■ **INPUT DATA**
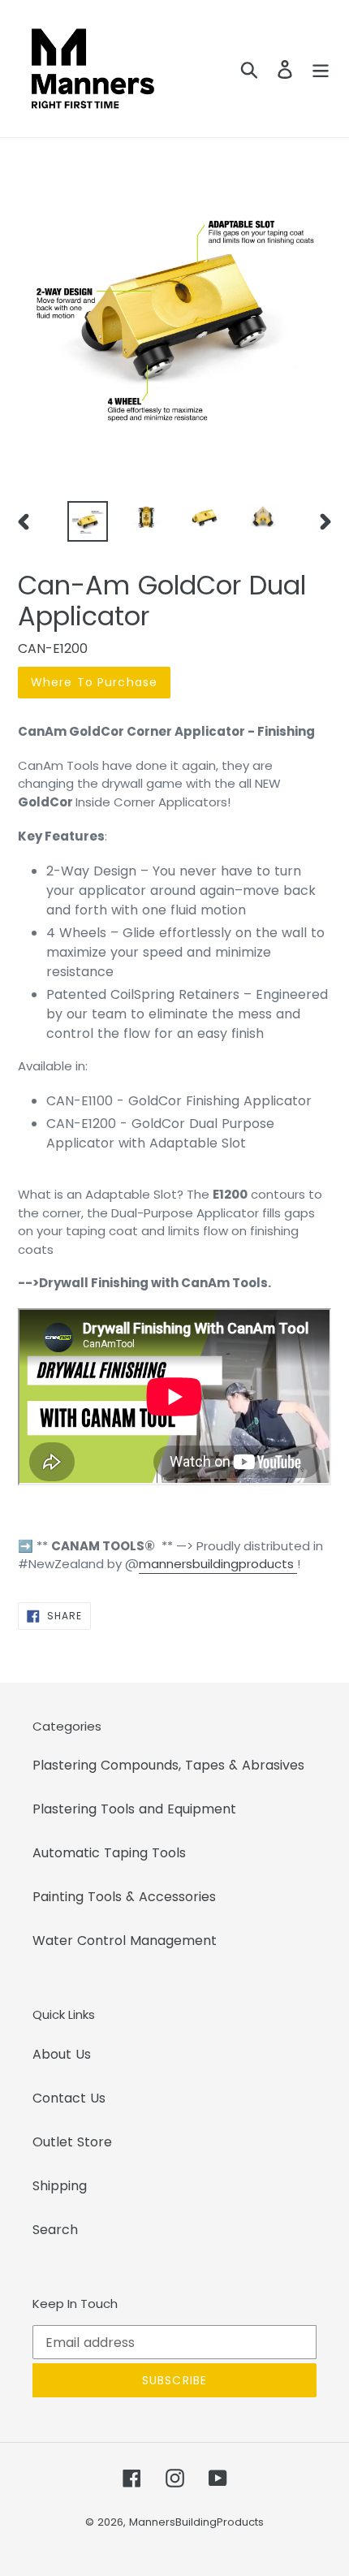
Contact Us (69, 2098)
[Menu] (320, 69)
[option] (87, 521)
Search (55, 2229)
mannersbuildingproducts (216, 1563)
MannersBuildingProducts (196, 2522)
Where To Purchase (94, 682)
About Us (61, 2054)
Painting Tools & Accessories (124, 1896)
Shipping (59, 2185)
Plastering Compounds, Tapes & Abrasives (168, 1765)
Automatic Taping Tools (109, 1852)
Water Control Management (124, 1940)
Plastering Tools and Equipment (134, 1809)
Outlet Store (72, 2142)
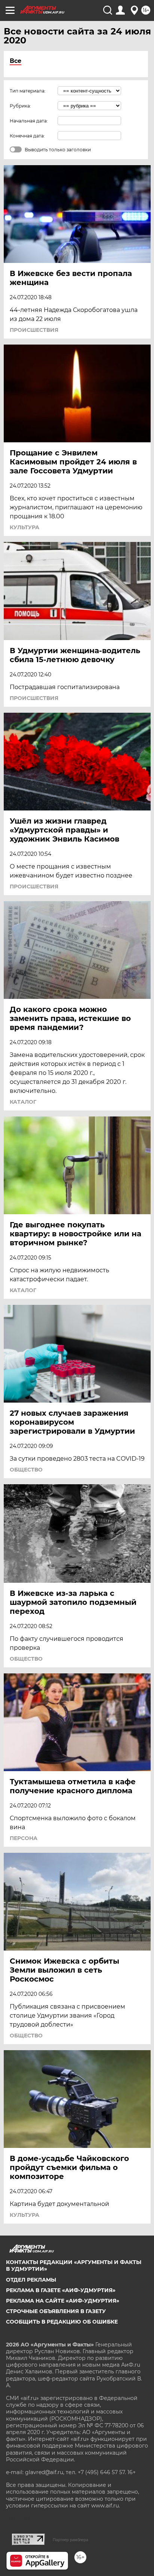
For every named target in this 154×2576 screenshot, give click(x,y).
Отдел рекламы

■ **WHAT NEEDS TO BE DONE**
Emit the lines of the data above from the one containing "[Menu] (320, 69)" through its final line, both endpoints included. Pictures do not belong in the output.

■ **EXERCISE ANSWER**
[Menu] (320, 69)
[option] (87, 521)
Search (55, 2229)
mannersbuildingproducts (216, 1563)
MannersBuildingProducts (196, 2522)
Where To Purchase (94, 682)
About Us (61, 2054)
Painting Tools & Accessories (124, 1896)
Shipping (59, 2185)
Plastering Compounds, Tapes & Abrasives (168, 1765)
Automatic Taping Tools (109, 1852)
Water Control Management (124, 1940)
Plastering Tools and Equipment (134, 1809)
Outlet Store (72, 2142)
For every named target in this 154×2576 screenshot, give click(x,y).
Отдел рекламы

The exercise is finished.